Task instructions: Whenever a line in the entries below contains the string "logo", copy that line.

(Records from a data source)

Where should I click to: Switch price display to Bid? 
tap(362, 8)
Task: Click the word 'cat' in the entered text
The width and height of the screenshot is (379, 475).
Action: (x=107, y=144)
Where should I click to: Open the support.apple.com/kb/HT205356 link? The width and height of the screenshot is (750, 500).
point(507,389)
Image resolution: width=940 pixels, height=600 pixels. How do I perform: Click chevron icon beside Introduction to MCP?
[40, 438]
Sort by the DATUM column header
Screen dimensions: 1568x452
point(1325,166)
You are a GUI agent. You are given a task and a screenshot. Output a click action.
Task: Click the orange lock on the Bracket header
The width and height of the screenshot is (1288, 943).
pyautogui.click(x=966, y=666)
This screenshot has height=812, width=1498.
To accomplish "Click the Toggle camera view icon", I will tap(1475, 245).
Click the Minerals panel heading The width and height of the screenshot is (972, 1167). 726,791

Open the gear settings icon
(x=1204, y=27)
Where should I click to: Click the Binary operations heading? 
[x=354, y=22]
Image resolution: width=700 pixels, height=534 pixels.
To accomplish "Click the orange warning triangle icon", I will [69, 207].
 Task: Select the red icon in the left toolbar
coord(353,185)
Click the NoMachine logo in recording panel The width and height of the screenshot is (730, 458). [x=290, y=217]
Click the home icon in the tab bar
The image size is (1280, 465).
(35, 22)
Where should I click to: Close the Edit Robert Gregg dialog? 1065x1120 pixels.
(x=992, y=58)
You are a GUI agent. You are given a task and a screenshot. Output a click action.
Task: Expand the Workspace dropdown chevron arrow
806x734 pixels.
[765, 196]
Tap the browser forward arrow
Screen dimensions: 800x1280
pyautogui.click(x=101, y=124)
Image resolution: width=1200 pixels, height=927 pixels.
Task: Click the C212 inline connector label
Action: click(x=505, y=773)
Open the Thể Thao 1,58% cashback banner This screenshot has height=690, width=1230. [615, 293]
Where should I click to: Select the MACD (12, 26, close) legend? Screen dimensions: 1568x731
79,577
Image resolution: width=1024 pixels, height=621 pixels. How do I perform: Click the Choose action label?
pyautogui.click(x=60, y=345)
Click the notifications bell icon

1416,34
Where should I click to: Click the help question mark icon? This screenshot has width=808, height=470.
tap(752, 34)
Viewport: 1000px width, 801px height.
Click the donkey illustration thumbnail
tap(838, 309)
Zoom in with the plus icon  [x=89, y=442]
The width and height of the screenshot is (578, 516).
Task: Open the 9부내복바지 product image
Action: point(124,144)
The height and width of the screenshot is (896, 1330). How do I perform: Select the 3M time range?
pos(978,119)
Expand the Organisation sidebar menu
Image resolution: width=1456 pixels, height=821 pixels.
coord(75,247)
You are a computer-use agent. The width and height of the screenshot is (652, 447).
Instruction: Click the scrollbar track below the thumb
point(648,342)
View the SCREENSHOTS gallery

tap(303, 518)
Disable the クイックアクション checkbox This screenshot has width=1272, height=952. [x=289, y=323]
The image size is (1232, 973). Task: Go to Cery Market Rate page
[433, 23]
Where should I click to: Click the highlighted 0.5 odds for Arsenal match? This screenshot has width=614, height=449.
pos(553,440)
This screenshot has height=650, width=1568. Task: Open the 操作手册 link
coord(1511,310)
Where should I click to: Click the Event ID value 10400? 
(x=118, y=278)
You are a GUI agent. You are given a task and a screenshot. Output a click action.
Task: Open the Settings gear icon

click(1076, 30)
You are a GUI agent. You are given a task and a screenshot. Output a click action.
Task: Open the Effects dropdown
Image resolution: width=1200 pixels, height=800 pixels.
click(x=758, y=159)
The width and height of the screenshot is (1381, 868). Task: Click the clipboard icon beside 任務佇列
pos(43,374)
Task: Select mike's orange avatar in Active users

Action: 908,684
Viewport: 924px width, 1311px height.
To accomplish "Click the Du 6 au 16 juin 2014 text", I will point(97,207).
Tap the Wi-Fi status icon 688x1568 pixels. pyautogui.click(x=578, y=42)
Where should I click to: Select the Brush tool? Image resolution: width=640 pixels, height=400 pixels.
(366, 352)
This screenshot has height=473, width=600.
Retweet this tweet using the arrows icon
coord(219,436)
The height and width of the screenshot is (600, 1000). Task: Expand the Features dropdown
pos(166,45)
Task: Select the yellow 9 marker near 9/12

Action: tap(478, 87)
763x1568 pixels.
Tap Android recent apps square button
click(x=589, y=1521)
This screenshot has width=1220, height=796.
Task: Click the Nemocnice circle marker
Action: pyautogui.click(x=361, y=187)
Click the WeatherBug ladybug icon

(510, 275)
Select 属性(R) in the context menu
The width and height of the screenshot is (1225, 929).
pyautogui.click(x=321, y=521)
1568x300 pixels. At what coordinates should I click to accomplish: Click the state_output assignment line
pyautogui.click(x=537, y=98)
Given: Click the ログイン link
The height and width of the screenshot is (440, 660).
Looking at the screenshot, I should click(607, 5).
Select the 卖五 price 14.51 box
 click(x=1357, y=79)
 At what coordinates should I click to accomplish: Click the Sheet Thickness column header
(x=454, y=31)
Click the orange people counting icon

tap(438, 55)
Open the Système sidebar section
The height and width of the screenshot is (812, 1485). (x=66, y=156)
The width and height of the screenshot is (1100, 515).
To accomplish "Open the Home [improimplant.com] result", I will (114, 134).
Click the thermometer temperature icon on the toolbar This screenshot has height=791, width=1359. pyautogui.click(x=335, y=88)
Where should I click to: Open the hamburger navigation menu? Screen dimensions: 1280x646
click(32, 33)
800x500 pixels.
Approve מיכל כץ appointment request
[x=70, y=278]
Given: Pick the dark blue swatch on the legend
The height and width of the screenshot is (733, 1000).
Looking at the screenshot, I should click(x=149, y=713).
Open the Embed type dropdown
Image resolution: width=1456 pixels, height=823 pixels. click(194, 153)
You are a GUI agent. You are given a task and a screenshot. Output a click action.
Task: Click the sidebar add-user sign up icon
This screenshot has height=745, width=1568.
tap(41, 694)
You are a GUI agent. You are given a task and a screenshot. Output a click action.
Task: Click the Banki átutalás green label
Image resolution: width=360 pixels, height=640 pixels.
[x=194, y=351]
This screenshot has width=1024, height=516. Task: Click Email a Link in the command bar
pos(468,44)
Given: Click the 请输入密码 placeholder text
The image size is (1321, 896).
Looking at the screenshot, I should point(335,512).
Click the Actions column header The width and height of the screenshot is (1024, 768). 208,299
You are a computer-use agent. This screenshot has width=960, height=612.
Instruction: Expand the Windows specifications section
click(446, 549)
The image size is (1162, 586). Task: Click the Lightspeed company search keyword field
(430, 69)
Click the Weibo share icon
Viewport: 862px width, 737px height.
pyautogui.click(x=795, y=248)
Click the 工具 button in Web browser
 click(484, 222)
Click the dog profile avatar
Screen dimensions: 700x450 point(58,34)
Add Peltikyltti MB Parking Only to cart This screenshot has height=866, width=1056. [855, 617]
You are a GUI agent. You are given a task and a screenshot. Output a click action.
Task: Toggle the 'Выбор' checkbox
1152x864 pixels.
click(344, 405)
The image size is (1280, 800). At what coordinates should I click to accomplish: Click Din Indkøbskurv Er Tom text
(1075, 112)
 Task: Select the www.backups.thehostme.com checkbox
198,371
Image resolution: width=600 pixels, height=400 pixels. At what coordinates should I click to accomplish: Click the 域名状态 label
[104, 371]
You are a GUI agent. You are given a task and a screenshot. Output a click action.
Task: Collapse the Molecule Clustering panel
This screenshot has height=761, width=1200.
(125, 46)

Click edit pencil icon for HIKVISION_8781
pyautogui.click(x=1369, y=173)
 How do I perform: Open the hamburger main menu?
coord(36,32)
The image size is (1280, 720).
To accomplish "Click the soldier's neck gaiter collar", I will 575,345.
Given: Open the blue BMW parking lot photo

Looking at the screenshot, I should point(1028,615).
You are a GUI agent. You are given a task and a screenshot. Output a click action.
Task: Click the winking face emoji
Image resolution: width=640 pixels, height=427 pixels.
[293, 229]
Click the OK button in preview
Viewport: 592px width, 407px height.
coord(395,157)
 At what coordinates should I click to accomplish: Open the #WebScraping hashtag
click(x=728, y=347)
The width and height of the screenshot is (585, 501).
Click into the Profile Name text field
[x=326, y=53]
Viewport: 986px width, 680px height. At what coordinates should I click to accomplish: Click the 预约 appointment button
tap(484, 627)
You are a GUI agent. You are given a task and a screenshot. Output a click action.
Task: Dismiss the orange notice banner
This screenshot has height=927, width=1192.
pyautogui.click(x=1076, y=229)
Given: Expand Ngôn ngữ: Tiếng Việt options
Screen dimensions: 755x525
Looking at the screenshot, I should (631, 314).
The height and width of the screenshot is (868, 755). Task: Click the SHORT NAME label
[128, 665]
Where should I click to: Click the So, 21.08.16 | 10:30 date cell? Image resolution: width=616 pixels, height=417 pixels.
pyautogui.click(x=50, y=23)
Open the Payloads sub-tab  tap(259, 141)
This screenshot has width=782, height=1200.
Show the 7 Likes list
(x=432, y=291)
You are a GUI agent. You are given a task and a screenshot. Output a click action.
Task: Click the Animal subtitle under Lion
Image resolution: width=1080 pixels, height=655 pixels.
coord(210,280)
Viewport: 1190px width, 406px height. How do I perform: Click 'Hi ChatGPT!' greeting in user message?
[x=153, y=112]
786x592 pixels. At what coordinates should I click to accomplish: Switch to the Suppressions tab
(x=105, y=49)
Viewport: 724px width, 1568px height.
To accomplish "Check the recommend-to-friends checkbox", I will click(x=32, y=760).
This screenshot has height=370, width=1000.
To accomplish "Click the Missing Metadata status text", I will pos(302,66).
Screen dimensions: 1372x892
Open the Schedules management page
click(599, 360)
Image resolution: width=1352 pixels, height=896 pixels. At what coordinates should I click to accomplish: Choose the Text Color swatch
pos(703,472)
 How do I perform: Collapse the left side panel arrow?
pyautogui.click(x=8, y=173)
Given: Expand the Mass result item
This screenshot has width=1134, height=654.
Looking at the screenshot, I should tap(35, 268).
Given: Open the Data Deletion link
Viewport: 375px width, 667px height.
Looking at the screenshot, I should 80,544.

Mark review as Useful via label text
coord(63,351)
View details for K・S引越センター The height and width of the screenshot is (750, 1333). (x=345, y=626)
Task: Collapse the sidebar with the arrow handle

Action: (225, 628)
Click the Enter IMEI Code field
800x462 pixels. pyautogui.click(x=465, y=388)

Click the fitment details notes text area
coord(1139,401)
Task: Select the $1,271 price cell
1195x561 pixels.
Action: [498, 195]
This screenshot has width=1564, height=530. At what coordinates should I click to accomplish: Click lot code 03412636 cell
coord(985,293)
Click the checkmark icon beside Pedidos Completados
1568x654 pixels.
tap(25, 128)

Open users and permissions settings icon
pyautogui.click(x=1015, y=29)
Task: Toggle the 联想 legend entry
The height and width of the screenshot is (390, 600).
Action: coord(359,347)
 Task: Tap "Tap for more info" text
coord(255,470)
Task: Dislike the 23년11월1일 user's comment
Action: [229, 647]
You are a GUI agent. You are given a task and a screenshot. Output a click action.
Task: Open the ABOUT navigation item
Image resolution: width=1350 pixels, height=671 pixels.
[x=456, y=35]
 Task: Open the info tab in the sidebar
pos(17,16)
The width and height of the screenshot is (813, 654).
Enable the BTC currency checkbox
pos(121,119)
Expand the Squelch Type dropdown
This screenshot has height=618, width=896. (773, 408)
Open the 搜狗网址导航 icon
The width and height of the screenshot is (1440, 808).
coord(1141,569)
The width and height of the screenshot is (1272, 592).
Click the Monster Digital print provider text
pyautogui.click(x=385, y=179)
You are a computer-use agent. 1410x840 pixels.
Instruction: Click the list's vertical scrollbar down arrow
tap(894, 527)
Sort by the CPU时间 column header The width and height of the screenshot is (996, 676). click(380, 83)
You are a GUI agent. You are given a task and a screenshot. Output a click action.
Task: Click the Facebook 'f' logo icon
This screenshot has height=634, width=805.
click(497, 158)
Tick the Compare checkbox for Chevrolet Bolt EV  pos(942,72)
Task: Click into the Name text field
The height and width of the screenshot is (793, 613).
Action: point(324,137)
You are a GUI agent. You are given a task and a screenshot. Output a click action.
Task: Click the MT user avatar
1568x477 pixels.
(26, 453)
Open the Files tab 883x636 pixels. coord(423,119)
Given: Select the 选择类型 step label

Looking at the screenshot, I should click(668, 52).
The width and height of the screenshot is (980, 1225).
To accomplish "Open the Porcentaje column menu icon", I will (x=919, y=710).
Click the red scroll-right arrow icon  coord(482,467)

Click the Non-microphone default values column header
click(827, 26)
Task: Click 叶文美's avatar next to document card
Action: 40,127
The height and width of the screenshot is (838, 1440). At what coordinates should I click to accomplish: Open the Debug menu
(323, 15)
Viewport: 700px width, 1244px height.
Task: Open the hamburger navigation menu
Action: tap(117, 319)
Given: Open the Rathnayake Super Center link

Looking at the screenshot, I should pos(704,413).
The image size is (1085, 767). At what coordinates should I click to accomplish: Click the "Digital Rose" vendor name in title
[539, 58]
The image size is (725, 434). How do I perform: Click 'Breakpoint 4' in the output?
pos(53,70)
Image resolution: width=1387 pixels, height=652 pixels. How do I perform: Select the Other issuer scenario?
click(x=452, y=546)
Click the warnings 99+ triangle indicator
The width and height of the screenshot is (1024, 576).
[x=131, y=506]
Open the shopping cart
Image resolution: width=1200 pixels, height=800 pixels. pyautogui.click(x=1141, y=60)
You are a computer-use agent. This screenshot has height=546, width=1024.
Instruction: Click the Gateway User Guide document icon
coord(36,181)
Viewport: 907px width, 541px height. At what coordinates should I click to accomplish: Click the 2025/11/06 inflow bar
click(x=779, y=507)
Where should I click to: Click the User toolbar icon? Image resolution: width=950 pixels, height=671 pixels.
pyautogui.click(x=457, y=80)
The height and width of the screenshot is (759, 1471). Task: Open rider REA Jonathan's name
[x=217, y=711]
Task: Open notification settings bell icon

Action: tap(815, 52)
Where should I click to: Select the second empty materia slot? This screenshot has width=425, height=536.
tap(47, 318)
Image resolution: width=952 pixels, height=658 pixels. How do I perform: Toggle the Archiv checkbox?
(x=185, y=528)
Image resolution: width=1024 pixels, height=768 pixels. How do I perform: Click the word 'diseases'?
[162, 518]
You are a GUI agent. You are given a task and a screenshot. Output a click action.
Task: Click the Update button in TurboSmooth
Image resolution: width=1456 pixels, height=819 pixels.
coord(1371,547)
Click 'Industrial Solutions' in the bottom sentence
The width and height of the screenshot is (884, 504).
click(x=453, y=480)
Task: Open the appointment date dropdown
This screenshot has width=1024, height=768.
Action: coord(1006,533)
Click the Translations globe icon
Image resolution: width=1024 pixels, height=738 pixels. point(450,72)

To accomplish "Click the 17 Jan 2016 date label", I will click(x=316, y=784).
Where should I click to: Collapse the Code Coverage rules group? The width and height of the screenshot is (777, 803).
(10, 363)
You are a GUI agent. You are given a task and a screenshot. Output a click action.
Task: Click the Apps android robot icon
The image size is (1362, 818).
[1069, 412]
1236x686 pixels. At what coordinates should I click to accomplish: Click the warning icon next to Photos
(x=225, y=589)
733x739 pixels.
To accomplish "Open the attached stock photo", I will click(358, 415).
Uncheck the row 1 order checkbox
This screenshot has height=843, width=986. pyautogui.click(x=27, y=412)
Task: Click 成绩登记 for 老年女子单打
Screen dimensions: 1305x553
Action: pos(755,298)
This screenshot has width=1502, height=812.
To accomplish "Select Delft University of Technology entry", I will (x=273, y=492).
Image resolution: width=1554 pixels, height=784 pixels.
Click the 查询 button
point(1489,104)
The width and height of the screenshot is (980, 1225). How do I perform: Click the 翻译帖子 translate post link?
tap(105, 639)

Expected answer:
Click the NoMachine logo in recording panel The width and height of the screenshot is (730, 458). [x=290, y=217]
Task: Click the Facebook 'f' logo icon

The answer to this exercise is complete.